Coming a few weeks after Camp Ramah sent a similarly histrionic — and gratuitously nasty — disavowal of IfNotNow (pledging that they will never “allow any anti-Israel, anti-Semitic or anti-Zionist education at Ramah”), it speaks of a Jewish community that lacks confidence in its own successors to engage in basic critical analysis. It isn’t surprising that the Birthright attendees who witnessed their leaders’ frenzied furor over a slip of paper started wondering if the entire trip would be naught but a “propaganda” tour. When one refuses to give even an inch, even a relatively mild collision with another view can cause everything to crumble.

The irony is that all this shielding and coddling is worse than ineffective. It’s outright counterproductive. Like those old cars, the treacherous appeal of this approach is that it presents as a form of security and protection. But in reality, it’s only making life far more dangerous for any unwary riders.

Our leaders think that years of thickly layering on naught but praise upon Israel will insulate young Jews from the wave of anti-Israel sentiment they’ll encounter at college. The truth is, it makes them more vulnerable. Having never encountered more than the most straw-mannish Palestinian narrative, they can’t reconcile what they were taught and what they’re now encountering. So many stop trying, or worse, lash out.

• [DATASET ENTRIES]
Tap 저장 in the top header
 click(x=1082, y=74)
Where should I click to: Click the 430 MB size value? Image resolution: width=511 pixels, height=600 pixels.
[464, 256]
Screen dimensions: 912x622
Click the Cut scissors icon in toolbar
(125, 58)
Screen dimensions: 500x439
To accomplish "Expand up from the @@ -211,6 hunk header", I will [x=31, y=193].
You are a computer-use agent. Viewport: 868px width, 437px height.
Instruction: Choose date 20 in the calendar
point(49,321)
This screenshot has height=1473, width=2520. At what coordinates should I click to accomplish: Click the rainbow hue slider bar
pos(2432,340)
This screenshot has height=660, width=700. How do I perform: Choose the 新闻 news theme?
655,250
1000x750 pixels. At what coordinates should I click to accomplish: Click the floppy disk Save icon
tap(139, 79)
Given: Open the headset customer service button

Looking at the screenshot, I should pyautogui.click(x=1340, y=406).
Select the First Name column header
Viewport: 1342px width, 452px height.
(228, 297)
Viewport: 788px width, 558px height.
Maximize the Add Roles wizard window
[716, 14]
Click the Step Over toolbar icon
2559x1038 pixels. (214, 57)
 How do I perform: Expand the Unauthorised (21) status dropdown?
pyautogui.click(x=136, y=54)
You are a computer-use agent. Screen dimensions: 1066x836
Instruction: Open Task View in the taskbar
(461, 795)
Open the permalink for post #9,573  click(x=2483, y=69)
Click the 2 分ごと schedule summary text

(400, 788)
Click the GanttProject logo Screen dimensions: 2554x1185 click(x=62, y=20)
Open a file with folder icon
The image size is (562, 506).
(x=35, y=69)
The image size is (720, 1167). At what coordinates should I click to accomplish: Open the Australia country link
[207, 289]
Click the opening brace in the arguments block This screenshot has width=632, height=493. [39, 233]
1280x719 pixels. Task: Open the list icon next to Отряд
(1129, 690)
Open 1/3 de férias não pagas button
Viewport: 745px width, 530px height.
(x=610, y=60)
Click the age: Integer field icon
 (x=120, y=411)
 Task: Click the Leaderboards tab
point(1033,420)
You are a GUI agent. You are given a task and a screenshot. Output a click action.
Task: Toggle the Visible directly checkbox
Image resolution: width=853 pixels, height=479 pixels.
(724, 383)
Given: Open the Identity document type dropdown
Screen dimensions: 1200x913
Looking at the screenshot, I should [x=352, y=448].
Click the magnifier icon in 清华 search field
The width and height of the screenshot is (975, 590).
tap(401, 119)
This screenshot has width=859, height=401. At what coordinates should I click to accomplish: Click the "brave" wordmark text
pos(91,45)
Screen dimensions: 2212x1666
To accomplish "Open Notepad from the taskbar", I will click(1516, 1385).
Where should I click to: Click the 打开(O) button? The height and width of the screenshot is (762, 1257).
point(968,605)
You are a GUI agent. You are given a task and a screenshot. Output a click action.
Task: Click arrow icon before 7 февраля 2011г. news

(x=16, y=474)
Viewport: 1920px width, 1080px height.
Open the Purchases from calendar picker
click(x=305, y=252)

• [BRIEF A] Please reproduce the commentary on Israel education word for word from "Coming a few" to "everything to crumble.".
• [BRIEF B] In the commentary on Israel education, what did Camp Ramah pledge it would never allow?
• [BRIEF C] Carry the commentary on Israel education forward from its last sentence.
The records were drawn from a separate source.

• [WRITTEN REPLY A]
Coming a few weeks after Camp Ramah sent a similarly histrionic — and gratuitously nasty — disavowal of IfNotNow (pledging that they will never “allow any anti-Israel, anti-Semitic or anti-Zionist education at Ramah”), it speaks of a Jewish community that lacks confidence in its own successors to engage in basic critical analysis. It isn’t surprising that the Birthright attendees who witnessed their leaders’ frenzied furor over a slip of paper started wondering if the entire trip would be naught but a “propaganda” tour. When one refuses to give even an inch, even a relatively mild collision with another view can cause everything to crumble.

• [WRITTEN REPLY B] Any anti-Israel, anti-Semitic or anti-Zionist education at Ramah.

• [WRITTEN REPLY C]
It’s no accident that IfNotNow organizes around the hashtag #YouNeverToldMe. And some of the young Jews who crash into a competing story go well beyond IfNotNow. The origin story of nearly every JVP activist I’ve ever met is some variant on the same tale — they grew up hearing that Israel was perfect, they learned that it wasn’t, and so they swung wildly in the other direction. Call it “David Horowitz syndrome”: Uncritical left-wing zealots tend to become uncritical right-wing zealots, and vice versa.

This is the real danger facing the next generation — that a fantastical mirage we construct about Israel will disintegrate in the face of harsh realities, leaving in its wake cynicism at best, reflexive hostility at worst. There is a real story where Israel and Zionism embody the liberal values most young Jews cherish, but there is also real tension between those values and the behavior of the Israeli government in practice.

Bringing those components into harmony is not impossible, but it doesn’t happen automatically. It requires thought, and it requires work. And so the most important thing we can impart upon young Jews embarking on their Israel journey is not a series of talking points about the Hamas Charter or an implacable loathing of the U.N. Human Rights Council. It’s a sense of intellectual adroitness and agility, the critical thinking skills that let one bend without breaking and adjust to new information without imploding.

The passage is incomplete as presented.